La somatisation correspond à l’expression physique d’une souffrance émotionnelle. Le cerveau et le corps communiquent en permanence, et chez l’enfant, dont les capacités d’expression émotionnelle sont encore en construction, cette communication passe parfois davantage par les sensations que par les mots. Un changement d’école, des tensions familiales, la peur de l’échec ou des difficultés relationnelles peuvent ainsi se traduire par des douleurs bien réelles.
Ouvrir un espace de parole sans jugement
L’une des aides les plus précieuses que peuvent offrir les parents est de reconnaître la souffrance de leur enfant sans la minimiser. Dire « ce n’est rien » ou « tout va bien puisque les examens sont normaux » part souvent d’une intention rassurante, mais peut parfois lui donner le sentiment de ne pas être compris.

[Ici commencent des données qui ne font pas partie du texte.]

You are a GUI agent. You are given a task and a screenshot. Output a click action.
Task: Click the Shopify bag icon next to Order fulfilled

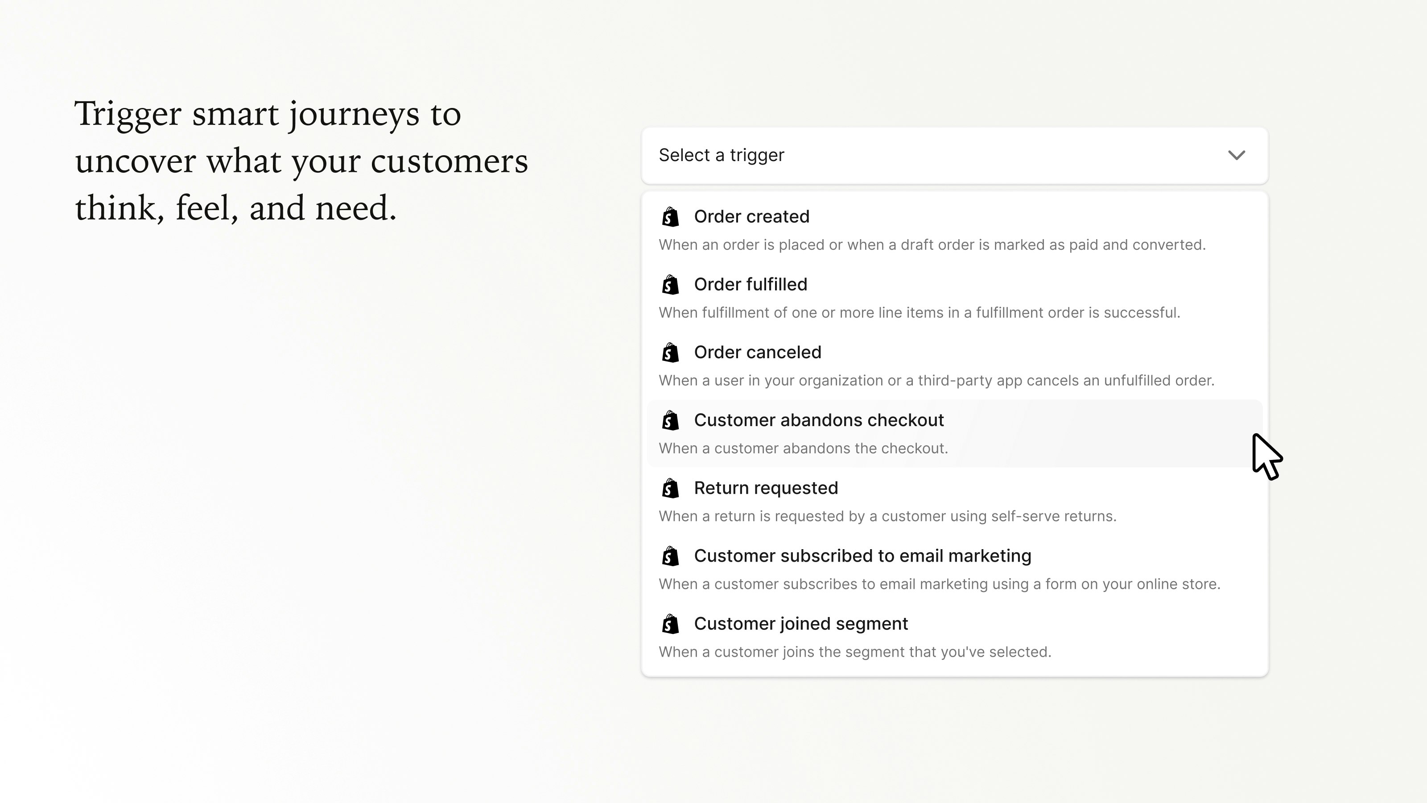point(670,285)
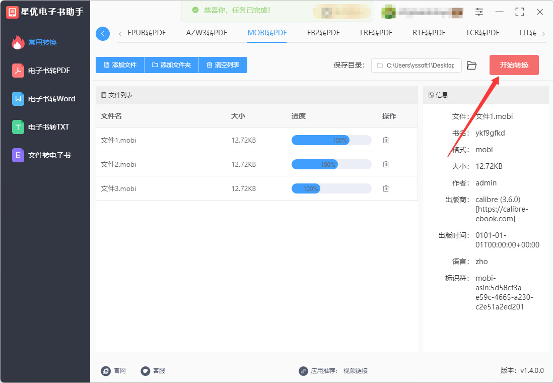Viewport: 554px width, 383px height.
Task: Go back with the blue circle arrow
Action: pos(103,34)
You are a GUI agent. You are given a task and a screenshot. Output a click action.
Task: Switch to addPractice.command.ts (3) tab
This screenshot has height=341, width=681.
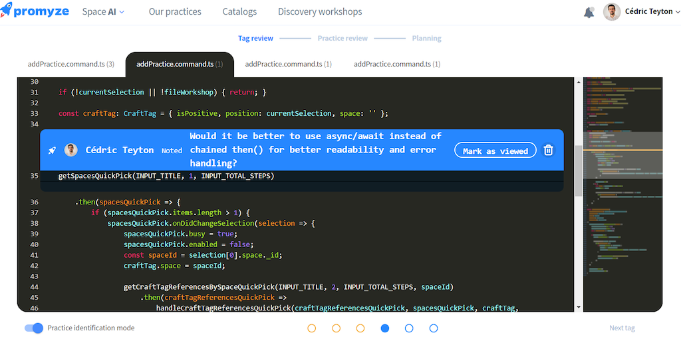coord(70,65)
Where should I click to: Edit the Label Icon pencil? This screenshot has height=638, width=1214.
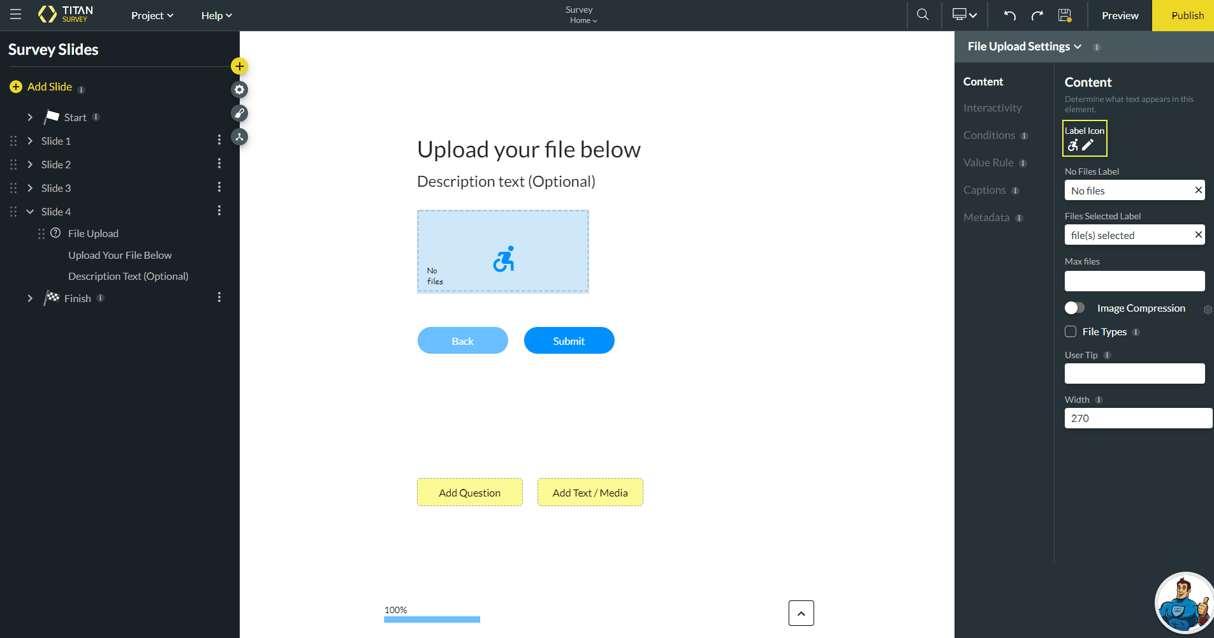click(x=1088, y=145)
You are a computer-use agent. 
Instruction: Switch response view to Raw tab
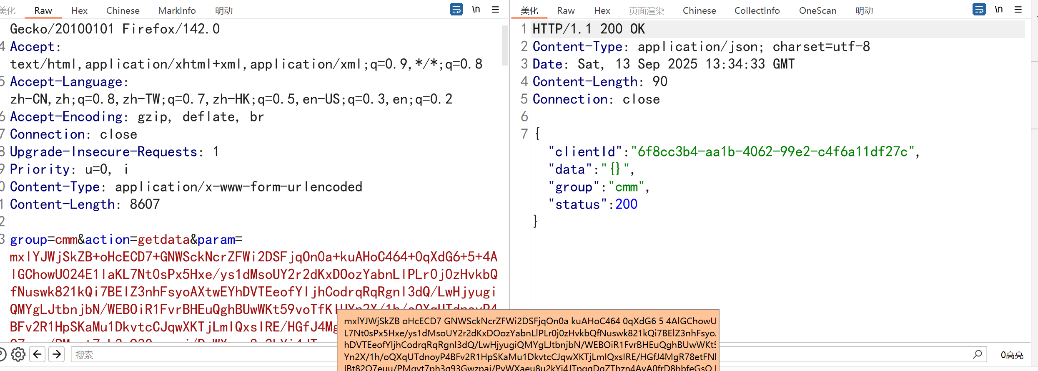click(566, 10)
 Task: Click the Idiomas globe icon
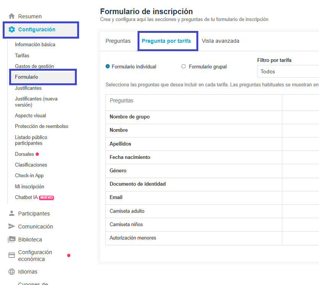tap(11, 272)
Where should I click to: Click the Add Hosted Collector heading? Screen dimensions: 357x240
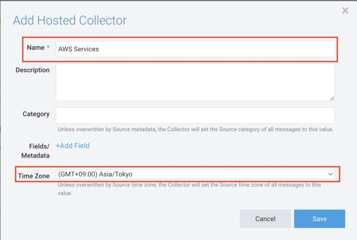70,20
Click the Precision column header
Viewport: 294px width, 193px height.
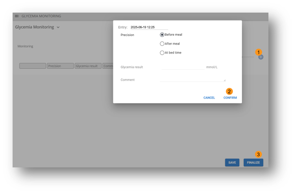click(60, 66)
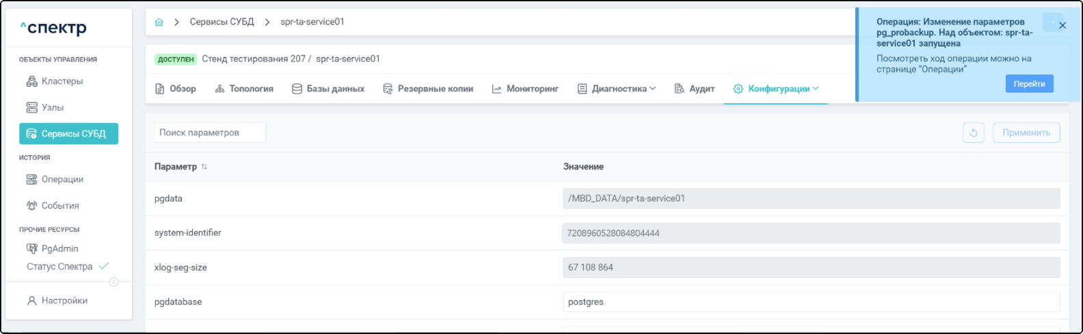Open the PgAdmin resource link
The width and height of the screenshot is (1083, 334).
coord(59,249)
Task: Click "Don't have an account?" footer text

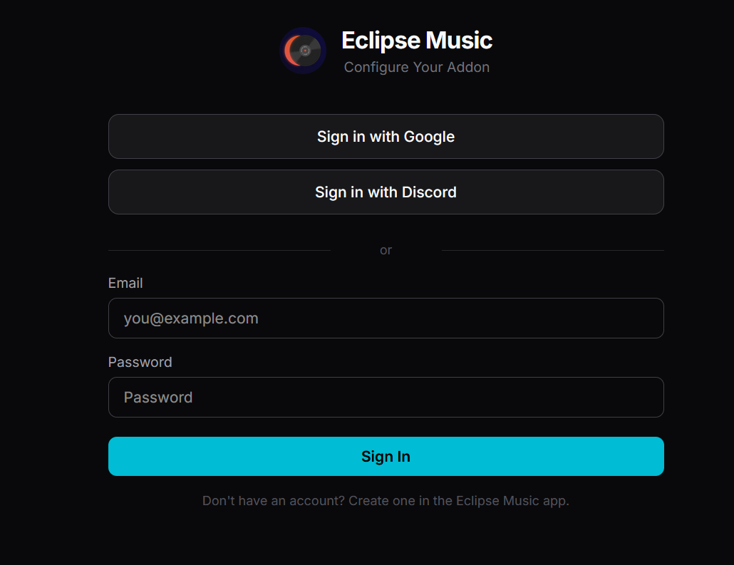Action: click(x=274, y=501)
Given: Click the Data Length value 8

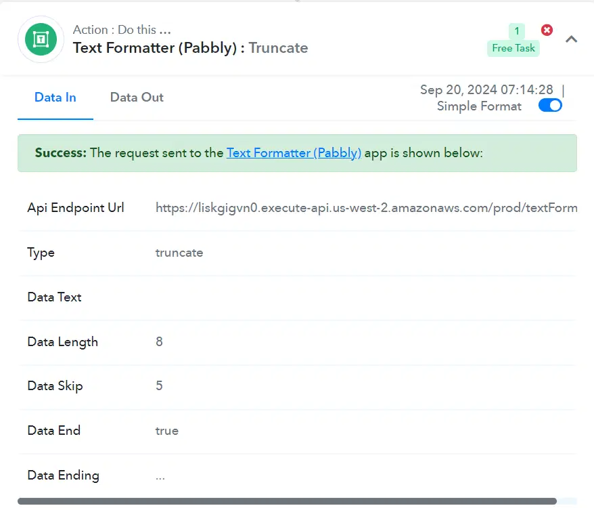Looking at the screenshot, I should click(159, 341).
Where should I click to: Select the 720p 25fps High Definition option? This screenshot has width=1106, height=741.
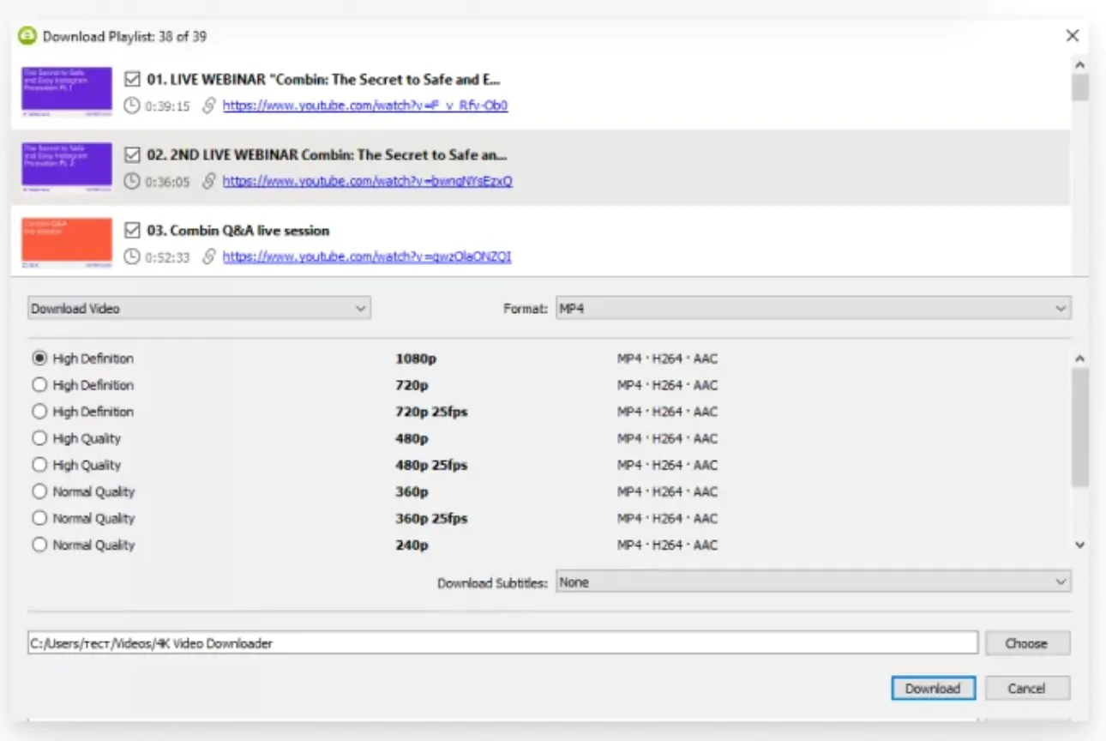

Il est généralement plus aidant de lui montrer que l’on prend ses ressentis au sérieux tout en le rassurant. On peut par exemple lui dire : « Je vois que tu as mal, essayons de comprendre ensemble ce qui pourrait te préoccuper », puis lui donner un espace où il se sent libre d’exprimer ce qu’il vit, sans pression ni interrogation excessive. Certains se confient mieux lors d’une promenade, au moment du coucher ou pendant une activité calme, mais cela peut aussi passer par le dessin, le jeu ou les histoires.